#### DATA SHOWN
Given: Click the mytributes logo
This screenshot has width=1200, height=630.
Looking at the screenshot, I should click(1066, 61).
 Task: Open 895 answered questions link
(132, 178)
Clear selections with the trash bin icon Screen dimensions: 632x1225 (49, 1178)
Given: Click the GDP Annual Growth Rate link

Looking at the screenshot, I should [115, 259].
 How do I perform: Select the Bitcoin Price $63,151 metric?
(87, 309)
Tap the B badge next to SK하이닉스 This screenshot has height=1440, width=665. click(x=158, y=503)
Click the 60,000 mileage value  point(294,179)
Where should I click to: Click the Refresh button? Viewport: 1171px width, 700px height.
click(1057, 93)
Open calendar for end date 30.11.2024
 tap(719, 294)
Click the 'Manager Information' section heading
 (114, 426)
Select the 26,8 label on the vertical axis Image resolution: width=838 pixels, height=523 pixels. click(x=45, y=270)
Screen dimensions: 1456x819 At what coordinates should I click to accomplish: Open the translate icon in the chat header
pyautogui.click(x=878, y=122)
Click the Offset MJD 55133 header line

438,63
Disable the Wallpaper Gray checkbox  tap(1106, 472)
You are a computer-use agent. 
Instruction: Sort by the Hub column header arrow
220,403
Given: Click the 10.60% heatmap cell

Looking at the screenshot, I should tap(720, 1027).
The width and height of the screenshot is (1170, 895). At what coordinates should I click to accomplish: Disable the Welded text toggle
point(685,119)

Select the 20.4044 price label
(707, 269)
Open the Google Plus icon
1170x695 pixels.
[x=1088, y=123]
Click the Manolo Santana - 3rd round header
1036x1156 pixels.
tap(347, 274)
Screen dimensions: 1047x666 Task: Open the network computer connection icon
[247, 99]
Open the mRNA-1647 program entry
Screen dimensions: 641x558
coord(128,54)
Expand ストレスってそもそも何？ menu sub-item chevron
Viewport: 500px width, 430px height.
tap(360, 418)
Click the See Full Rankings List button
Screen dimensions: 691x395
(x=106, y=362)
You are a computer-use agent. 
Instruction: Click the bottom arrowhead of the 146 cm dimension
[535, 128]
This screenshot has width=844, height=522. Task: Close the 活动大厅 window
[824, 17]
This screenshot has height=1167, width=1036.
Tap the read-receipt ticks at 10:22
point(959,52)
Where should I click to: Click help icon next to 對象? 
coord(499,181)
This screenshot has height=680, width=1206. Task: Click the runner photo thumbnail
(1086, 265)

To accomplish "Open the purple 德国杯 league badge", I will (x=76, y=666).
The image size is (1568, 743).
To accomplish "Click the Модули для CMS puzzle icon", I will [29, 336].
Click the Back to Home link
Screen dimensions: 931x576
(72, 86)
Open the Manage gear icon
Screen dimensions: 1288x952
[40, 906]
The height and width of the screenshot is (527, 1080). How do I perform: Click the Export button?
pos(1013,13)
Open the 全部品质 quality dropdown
########
Could you restate every record word for word?

Given: Click the mytributes logo
This screenshot has width=1200, height=630.
Looking at the screenshot, I should click(1066, 61).
 Task: Open 895 answered questions link
(132, 178)
Clear selections with the trash bin icon Screen dimensions: 632x1225 (49, 1178)
Given: Click the GDP Annual Growth Rate link

Looking at the screenshot, I should [115, 259].
 How do I perform: Select the Bitcoin Price $63,151 metric?
(87, 309)
Tap the B badge next to SK하이닉스 This screenshot has height=1440, width=665. click(x=158, y=503)
Click the 60,000 mileage value  point(294,179)
Where should I click to: Click the Refresh button? Viewport: 1171px width, 700px height.
click(1057, 93)
Open calendar for end date 30.11.2024
 tap(719, 294)
Click the 'Manager Information' section heading
 (114, 426)
Select the 26,8 label on the vertical axis Image resolution: width=838 pixels, height=523 pixels. click(x=45, y=270)
Screen dimensions: 1456x819 At what coordinates should I click to accomplish: Open the translate icon in the chat header
pyautogui.click(x=878, y=122)
Click the Offset MJD 55133 header line

438,63
Disable the Wallpaper Gray checkbox  tap(1106, 472)
You are a computer-use agent. 
Instruction: Sort by the Hub column header arrow
220,403
Given: Click the 10.60% heatmap cell

Looking at the screenshot, I should tap(720, 1027).
The width and height of the screenshot is (1170, 895). At what coordinates should I click to accomplish: Disable the Welded text toggle
point(685,119)

Select the 20.4044 price label
(707, 269)
Open the Google Plus icon
1170x695 pixels.
[x=1088, y=123]
Click the Manolo Santana - 3rd round header
1036x1156 pixels.
tap(347, 274)
Screen dimensions: 1047x666 Task: Open the network computer connection icon
[247, 99]
Open the mRNA-1647 program entry
Screen dimensions: 641x558
coord(128,54)
Expand ストレスってそもそも何？ menu sub-item chevron
Viewport: 500px width, 430px height.
tap(360, 418)
Click the See Full Rankings List button
Screen dimensions: 691x395
(x=106, y=362)
You are a computer-use agent. 
Instruction: Click the bottom arrowhead of the 146 cm dimension
[535, 128]
This screenshot has width=844, height=522. Task: Close the 活动大厅 window
[824, 17]
This screenshot has height=1167, width=1036.
Tap the read-receipt ticks at 10:22
point(959,52)
Where should I click to: Click help icon next to 對象? 
coord(499,181)
This screenshot has height=680, width=1206. Task: Click the runner photo thumbnail
(1086, 265)

To accomplish "Open the purple 德国杯 league badge", I will (x=76, y=666).
The image size is (1568, 743).
To accomplish "Click the Модули для CMS puzzle icon", I will [29, 336].
Click the Back to Home link
Screen dimensions: 931x576
(72, 86)
Open the Manage gear icon
Screen dimensions: 1288x952
[40, 906]
The height and width of the screenshot is (527, 1080). How do I perform: Click the Export button?
pos(1013,13)
Open the 全部品质 quality dropdown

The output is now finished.